**PROMPT**
Copy every one of the following records line for line, changing nothing.
[BEGIN DATA FOR PROCESSING]
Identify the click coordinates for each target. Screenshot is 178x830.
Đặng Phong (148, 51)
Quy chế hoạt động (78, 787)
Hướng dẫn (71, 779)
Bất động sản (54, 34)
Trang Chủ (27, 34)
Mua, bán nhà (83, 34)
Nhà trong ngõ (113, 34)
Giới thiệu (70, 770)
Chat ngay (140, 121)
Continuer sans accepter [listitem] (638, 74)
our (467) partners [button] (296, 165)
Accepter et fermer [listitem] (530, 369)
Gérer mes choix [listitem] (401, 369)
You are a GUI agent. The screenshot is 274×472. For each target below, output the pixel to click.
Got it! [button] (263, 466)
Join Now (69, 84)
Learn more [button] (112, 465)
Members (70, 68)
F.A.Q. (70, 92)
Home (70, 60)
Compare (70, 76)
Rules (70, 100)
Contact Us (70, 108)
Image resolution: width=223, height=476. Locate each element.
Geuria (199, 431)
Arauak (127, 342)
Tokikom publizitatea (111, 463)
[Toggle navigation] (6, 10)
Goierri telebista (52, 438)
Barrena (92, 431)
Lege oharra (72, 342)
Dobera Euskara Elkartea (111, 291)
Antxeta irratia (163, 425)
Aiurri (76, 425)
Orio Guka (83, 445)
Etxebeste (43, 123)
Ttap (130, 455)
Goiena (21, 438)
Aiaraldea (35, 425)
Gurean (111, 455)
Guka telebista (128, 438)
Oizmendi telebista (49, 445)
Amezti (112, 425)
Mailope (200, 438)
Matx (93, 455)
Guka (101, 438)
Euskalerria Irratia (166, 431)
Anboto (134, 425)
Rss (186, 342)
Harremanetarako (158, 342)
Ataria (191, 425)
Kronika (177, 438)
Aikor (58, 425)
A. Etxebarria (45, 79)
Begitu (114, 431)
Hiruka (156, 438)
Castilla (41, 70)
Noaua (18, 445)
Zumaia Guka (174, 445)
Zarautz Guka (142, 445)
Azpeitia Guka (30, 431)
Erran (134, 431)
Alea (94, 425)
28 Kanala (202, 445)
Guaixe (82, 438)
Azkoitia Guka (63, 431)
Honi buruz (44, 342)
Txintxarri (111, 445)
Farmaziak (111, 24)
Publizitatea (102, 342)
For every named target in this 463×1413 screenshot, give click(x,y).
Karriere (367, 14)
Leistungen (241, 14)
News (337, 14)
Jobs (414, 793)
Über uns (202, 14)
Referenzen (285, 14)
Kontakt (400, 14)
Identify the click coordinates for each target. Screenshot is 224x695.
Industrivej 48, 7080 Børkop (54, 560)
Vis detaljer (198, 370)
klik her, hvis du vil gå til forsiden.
[END DATA FOR PROCESSING]
**ANSWER TO THIS PROBLEM**
Identify the click coordinates for each target. Screenshot is 178x830.
Đặng Phong (148, 51)
Quy chế hoạt động (78, 787)
Hướng dẫn (71, 779)
Bất động sản (54, 34)
Trang Chủ (27, 34)
Mua, bán nhà (83, 34)
Nhà trong ngõ (113, 34)
Giới thiệu (70, 770)
Chat ngay (140, 121)
Continuer sans accepter [listitem] (638, 74)
our (467) partners [button] (296, 165)
Accepter et fermer [listitem] (530, 369)
Gérer mes choix [listitem] (401, 369)
You are a GUI agent. The screenshot is 274×472. For each target below, output the pixel to click.
Got it! [button] (263, 466)
Join Now (69, 84)
Learn more [button] (112, 465)
Members (70, 68)
F.A.Q. (70, 92)
Home (70, 60)
Compare (70, 76)
Rules (70, 100)
Contact Us (70, 108)
Image resolution: width=223, height=476. Locate each element.
Geuria (199, 431)
Arauak (127, 342)
Tokikom publizitatea (111, 463)
[Toggle navigation] (6, 10)
Goierri telebista (52, 438)
Barrena (92, 431)
Lege oharra (72, 342)
Dobera Euskara Elkartea (111, 291)
Antxeta irratia (163, 425)
Aiurri (76, 425)
Orio Guka (83, 445)
Etxebeste (43, 123)
Ttap (130, 455)
Goiena (21, 438)
Aiaraldea (35, 425)
Gurean (111, 455)
Guka telebista (128, 438)
Oizmendi telebista (49, 445)
Amezti (112, 425)
Mailope (200, 438)
Matx (93, 455)
Guka (101, 438)
Euskalerria Irratia (166, 431)
Anboto (134, 425)
Rss (186, 342)
Harremanetarako (158, 342)
Ataria (191, 425)
Kronika (177, 438)
Aikor (58, 425)
A. Etxebarria (45, 79)
Begitu (114, 431)
Hiruka (156, 438)
Castilla (41, 70)
Noaua (18, 445)
Zumaia Guka (174, 445)
Zarautz Guka (142, 445)
Azpeitia Guka (30, 431)
Erran (134, 431)
Alea (94, 425)
28 Kanala (202, 445)
Guaixe (82, 438)
Azkoitia Guka (63, 431)
Honi buruz (44, 342)
Txintxarri (111, 445)
Farmaziak (111, 24)
Publizitatea (102, 342)
For every named target in this 463×1413 screenshot, give click(x,y).
Karriere (367, 14)
Leistungen (241, 14)
News (337, 14)
Jobs (414, 793)
Über uns (202, 14)
Referenzen (285, 14)
Kontakt (400, 14)
Identify the click coordinates for each target. Screenshot is 224x695.
Industrivej 48, 7080 Børkop (54, 560)
Vis detaljer (198, 370)
klik her, hvis du vil gå til forsiden.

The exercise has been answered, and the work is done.